* _SUPPLIED DATA_:
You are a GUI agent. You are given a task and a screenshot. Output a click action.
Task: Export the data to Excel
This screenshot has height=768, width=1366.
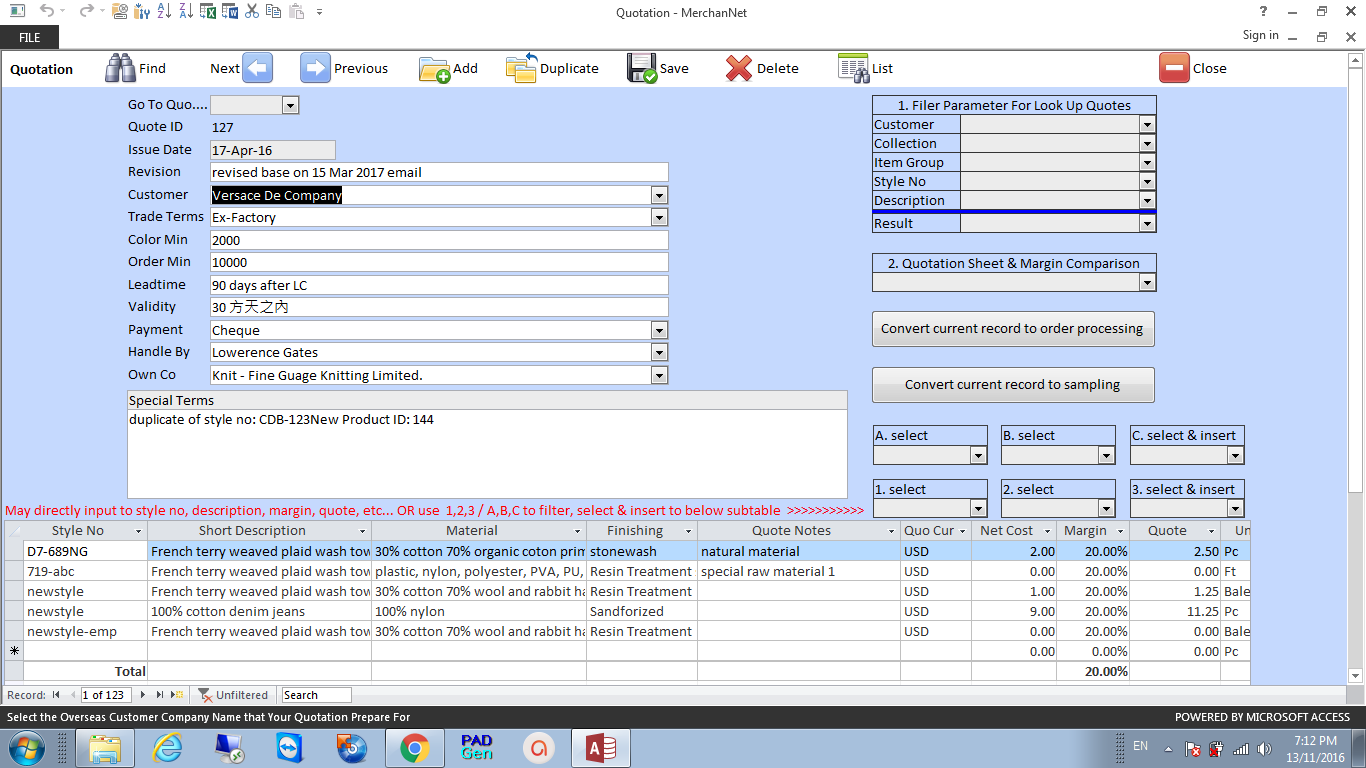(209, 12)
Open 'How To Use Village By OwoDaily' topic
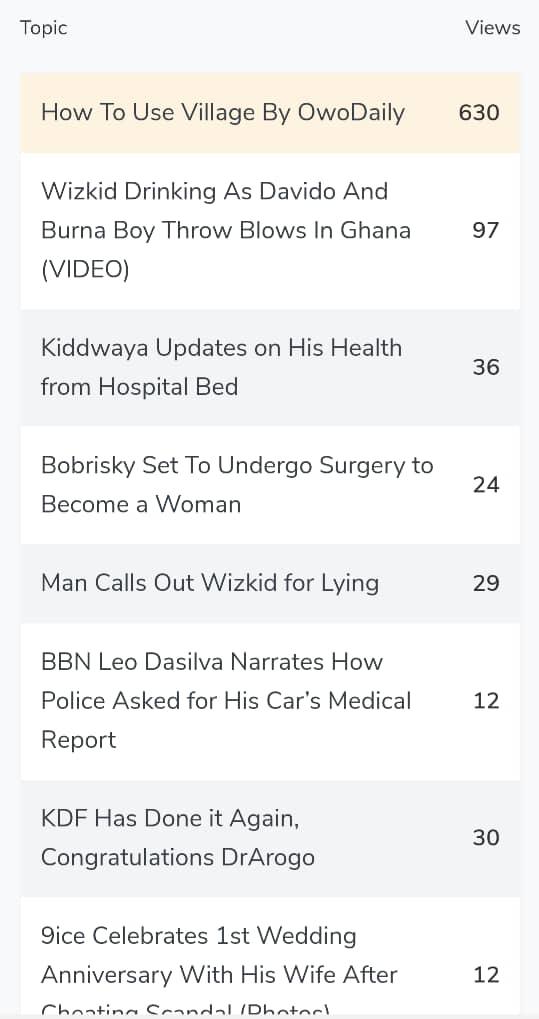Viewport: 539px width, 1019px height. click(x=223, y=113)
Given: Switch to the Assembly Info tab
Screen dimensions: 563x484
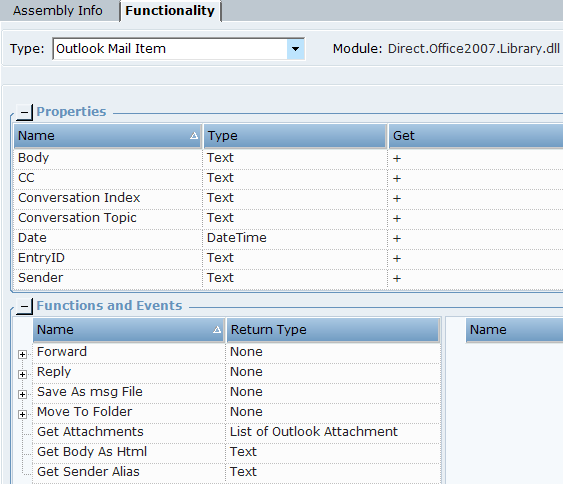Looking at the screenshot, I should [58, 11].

* _TO BE DONE_: Write out every one of the lines above word for word, omitting the pictures.

* _THE OUTPUT_:
You are a GUI agent. You are given a task and a screenshot. Output a click action.
Task: Export the data to Excel
This screenshot has height=768, width=1366.
(209, 12)
Open 'How To Use Village By OwoDaily' topic
Viewport: 539px width, 1019px height. click(x=223, y=113)
Given: Switch to the Assembly Info tab
Screen dimensions: 563x484
Looking at the screenshot, I should [58, 11].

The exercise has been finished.